*** MATERIAL TO PROCESS Section Begins ***

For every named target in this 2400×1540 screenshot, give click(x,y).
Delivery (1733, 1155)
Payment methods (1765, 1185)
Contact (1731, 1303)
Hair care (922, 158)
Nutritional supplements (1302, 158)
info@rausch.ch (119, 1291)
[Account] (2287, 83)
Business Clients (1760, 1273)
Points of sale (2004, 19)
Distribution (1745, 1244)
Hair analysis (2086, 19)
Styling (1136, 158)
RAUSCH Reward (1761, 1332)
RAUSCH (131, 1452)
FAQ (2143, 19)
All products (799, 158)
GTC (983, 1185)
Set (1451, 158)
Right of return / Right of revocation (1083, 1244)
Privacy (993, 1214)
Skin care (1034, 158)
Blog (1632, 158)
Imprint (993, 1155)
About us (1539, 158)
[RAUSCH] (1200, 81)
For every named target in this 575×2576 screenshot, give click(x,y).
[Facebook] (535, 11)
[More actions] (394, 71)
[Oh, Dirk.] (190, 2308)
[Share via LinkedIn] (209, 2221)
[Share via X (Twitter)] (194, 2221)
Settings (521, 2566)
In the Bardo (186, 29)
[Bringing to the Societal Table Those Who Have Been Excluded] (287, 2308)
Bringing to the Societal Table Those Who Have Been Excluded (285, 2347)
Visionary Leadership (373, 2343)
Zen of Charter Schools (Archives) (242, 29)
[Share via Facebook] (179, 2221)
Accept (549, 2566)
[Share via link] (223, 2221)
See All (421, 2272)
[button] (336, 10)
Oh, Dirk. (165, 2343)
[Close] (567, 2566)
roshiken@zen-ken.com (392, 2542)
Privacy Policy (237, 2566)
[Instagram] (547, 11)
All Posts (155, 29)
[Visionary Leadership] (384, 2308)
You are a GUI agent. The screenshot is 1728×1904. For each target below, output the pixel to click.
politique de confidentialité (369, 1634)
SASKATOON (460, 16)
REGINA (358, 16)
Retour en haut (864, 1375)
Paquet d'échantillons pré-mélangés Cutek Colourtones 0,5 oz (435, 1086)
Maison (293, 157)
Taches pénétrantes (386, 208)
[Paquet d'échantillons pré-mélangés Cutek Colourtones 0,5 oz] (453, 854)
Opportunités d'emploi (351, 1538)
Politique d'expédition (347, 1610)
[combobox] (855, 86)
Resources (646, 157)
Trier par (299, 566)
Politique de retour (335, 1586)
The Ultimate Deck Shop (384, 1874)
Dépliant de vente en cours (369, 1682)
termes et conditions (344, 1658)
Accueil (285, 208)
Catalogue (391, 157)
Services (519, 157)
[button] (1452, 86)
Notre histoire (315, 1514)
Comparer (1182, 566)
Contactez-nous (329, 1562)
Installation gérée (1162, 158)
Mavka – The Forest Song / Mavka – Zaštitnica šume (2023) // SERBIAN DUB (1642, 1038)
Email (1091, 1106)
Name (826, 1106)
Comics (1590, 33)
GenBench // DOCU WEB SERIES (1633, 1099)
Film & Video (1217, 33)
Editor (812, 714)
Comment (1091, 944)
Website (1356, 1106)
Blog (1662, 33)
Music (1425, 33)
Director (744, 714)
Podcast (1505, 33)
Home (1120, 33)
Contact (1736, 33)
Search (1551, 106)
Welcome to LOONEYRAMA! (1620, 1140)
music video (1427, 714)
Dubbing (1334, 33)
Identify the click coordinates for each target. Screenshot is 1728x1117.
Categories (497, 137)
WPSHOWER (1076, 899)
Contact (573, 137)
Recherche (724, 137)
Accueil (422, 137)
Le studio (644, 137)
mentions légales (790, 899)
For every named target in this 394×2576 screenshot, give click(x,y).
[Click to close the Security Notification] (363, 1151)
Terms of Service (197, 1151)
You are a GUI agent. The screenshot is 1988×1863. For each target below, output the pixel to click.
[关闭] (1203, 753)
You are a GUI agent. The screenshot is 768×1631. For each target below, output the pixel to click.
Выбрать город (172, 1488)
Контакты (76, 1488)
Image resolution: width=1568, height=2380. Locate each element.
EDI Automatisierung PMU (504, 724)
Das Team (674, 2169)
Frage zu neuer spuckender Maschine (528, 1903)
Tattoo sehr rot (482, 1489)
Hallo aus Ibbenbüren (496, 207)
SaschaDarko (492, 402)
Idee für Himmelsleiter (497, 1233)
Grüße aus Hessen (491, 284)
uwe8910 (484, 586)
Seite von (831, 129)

*** MATERIAL TO PROCESS Section Ends ***

• _EXERCISE DIRECTIONS_
Repeat the entries verbatim through the line with "[Account] (2287, 83)".

• _EXPECTED ANSWER_
For every named target in this 2400×1540 screenshot, give click(x,y).
Delivery (1733, 1155)
Payment methods (1765, 1185)
Contact (1731, 1303)
Hair care (922, 158)
Nutritional supplements (1302, 158)
info@rausch.ch (119, 1291)
[Account] (2287, 83)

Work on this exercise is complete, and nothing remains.